In a binomial distribution, each trial has only two possible outcomes: success or failure. These are fundamental concepts to understand while studying binomial probability.

A **success** has been defined in this exercise as a questionnaire being returned, with probability \(p=0.7\).

Conversely, a **failure** occurs when the questionnaire is not returned, which would have a probability of \(1-p = 0.3\).

These terms must be clearly defined because they directly influence how calculations are performed using the binomial probability formula.
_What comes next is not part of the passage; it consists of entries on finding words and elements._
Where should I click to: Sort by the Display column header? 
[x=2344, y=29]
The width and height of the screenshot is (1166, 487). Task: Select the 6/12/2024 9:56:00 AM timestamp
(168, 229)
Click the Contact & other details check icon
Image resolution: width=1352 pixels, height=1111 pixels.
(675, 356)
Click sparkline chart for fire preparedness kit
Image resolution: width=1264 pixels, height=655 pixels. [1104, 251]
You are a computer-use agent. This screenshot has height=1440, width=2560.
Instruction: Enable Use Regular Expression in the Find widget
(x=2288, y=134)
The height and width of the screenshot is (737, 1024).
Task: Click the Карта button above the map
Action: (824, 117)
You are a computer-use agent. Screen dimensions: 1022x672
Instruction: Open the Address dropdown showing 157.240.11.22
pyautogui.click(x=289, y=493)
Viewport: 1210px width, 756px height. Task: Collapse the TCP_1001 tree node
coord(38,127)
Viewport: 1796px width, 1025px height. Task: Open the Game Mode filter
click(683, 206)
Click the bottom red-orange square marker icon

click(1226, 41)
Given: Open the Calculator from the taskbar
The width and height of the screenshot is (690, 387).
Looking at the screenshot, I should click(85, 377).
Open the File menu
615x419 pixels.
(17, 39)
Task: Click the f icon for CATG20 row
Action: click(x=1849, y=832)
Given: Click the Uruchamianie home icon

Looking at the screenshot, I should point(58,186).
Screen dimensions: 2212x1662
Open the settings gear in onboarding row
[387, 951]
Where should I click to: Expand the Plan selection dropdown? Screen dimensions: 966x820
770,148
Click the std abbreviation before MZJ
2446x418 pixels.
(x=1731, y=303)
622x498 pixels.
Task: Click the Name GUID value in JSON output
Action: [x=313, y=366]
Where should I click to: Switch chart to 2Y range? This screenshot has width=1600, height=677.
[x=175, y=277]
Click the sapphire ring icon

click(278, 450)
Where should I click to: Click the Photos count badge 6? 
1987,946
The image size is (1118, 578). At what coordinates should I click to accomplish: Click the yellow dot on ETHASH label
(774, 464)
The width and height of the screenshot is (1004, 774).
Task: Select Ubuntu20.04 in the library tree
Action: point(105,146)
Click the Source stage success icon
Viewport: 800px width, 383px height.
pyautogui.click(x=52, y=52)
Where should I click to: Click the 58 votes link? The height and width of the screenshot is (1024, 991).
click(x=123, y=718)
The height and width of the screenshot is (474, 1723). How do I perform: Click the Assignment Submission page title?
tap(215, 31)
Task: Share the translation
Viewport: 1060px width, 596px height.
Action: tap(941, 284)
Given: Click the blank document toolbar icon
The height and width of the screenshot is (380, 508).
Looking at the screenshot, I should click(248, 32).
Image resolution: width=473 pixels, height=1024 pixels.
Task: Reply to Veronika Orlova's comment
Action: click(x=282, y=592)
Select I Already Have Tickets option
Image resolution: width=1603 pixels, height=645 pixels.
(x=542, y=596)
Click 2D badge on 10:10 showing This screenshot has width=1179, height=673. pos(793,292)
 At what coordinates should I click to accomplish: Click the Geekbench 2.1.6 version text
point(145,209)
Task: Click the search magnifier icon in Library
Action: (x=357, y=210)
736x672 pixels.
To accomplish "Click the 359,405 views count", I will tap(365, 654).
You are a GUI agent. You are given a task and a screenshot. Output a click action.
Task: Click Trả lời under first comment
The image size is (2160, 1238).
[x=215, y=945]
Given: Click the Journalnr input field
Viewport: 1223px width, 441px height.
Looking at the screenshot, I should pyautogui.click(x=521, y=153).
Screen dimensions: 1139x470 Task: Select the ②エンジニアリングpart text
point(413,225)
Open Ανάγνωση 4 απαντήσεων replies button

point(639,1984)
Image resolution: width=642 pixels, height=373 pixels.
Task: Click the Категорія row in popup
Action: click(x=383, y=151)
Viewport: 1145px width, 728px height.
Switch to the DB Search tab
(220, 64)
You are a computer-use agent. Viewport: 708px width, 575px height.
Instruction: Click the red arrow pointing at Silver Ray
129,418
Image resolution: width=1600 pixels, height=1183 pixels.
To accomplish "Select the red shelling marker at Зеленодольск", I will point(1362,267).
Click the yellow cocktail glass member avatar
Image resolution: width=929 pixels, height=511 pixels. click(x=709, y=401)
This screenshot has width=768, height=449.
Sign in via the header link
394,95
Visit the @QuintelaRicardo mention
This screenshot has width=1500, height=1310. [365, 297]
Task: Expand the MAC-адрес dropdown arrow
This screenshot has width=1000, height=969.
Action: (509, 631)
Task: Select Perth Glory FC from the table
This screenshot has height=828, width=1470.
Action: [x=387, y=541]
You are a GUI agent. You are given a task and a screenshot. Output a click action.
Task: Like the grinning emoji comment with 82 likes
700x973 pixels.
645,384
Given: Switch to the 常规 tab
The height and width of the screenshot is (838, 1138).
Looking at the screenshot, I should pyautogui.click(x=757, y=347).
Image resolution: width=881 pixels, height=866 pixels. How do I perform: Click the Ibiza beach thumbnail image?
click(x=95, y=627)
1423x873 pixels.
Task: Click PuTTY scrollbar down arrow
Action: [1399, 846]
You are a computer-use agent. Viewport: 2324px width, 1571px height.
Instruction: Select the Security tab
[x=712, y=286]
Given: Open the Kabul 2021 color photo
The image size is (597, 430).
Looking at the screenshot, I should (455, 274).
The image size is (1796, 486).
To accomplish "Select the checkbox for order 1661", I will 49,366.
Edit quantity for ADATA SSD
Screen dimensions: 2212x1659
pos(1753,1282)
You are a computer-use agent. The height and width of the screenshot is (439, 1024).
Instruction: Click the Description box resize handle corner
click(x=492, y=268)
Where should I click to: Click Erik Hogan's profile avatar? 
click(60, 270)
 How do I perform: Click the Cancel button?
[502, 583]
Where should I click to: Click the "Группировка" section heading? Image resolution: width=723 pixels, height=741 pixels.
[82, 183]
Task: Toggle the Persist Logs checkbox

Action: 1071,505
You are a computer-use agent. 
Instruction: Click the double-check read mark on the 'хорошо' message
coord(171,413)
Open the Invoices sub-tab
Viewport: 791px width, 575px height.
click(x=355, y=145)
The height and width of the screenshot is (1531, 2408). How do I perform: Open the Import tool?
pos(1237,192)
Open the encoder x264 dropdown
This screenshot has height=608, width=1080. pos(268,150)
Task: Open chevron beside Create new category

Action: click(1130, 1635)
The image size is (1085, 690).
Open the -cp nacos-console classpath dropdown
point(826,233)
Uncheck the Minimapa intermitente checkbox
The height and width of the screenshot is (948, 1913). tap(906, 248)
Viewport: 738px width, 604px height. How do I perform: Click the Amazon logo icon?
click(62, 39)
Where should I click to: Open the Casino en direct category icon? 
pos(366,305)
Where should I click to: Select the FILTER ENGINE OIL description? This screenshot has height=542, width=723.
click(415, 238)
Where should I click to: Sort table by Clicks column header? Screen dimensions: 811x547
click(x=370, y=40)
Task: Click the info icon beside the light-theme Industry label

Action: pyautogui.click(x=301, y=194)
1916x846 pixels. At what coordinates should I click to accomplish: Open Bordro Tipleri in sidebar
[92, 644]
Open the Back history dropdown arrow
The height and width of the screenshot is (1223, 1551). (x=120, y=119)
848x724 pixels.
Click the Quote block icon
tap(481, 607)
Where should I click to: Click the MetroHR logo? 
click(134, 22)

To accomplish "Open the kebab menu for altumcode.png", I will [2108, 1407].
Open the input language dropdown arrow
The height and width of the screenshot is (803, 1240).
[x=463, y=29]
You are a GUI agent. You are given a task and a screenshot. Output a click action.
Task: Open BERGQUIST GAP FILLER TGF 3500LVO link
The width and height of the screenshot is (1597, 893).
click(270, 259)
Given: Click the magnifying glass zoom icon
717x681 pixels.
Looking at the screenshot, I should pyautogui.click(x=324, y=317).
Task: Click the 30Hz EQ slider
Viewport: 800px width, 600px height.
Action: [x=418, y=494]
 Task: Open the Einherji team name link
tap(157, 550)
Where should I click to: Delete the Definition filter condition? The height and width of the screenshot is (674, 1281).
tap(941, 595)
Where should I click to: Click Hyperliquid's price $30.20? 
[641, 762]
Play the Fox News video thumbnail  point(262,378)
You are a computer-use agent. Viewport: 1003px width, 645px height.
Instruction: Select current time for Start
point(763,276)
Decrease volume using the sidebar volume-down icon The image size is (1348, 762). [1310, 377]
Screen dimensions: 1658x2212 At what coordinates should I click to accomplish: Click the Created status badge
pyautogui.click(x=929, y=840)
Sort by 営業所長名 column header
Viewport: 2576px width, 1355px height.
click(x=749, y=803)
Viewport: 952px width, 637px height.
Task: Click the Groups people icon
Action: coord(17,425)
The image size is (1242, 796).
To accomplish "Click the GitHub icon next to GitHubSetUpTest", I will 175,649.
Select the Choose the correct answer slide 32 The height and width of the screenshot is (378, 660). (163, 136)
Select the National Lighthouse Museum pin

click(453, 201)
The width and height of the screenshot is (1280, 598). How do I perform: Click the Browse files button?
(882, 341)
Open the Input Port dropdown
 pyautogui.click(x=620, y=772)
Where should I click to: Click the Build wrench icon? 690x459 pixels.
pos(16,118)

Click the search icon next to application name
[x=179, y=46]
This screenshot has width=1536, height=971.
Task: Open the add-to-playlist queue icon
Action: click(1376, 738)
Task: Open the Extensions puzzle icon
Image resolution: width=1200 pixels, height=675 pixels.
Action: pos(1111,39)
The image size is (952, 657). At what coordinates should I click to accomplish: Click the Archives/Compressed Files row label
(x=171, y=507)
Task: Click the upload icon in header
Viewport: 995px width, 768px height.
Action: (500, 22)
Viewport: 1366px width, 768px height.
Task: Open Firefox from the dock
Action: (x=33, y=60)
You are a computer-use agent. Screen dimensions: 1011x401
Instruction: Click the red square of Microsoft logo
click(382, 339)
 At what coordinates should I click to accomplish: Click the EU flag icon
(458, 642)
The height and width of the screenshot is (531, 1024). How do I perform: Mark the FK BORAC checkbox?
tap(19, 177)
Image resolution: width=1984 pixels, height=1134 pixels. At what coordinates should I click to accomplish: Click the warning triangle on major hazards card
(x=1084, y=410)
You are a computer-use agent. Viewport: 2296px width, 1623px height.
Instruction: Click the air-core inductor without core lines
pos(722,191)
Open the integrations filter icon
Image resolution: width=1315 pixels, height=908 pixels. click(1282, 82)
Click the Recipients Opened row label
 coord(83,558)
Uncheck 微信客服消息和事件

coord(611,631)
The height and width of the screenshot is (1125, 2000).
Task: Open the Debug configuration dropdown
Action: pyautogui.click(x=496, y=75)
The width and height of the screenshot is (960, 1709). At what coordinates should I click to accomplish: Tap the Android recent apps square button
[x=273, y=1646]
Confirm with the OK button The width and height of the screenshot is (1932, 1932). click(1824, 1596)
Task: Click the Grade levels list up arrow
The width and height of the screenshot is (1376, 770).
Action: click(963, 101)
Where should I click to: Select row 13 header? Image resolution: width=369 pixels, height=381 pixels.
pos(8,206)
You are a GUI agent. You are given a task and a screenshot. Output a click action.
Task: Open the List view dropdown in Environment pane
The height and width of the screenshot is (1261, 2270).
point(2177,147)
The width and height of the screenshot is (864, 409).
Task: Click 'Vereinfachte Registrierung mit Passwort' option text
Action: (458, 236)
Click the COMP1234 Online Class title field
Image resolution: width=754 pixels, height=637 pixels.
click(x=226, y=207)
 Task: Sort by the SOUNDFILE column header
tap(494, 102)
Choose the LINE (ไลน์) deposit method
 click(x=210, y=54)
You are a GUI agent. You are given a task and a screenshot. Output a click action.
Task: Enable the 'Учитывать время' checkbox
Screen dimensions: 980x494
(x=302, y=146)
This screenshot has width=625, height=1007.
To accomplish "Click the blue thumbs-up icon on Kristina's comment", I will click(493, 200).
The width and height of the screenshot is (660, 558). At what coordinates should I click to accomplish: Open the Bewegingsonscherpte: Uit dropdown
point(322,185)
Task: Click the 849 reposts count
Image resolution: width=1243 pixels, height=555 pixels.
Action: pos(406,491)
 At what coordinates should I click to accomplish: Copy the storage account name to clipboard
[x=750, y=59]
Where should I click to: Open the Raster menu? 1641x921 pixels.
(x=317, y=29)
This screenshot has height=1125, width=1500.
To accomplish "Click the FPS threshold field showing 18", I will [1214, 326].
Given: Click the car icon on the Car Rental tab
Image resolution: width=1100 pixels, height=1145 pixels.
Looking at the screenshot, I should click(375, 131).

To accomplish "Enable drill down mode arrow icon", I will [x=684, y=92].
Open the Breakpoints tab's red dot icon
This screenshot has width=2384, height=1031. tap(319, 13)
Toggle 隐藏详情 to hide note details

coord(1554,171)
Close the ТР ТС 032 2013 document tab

Success and failure probabilities give insight into chance and help forecast the likely outcome of repeating experiments under the same conditions.

Probability Mass Function

A Probability Mass Function (PMF) specifies the probability of a discrete random variable taking on a specific value. For binomially distributed random variables, the PMF uses the binomial probability formula to determine the probabilities across the range of possible successes.

The PMF evaluates the probability for each possible success count between 0 and \(n\) in this distribution. Each probability found from the PMF reflects on the likelihood of achieving exactly that number of successes.

In this exercise, we use the PMF to compute the probability for specific counts of questionnaires returned. For instance, \(P(X=10)\), \(P(X \geq 12)\), and \(P(X \leq 10)\) are assessed using the individual probabilities that come from the PMF.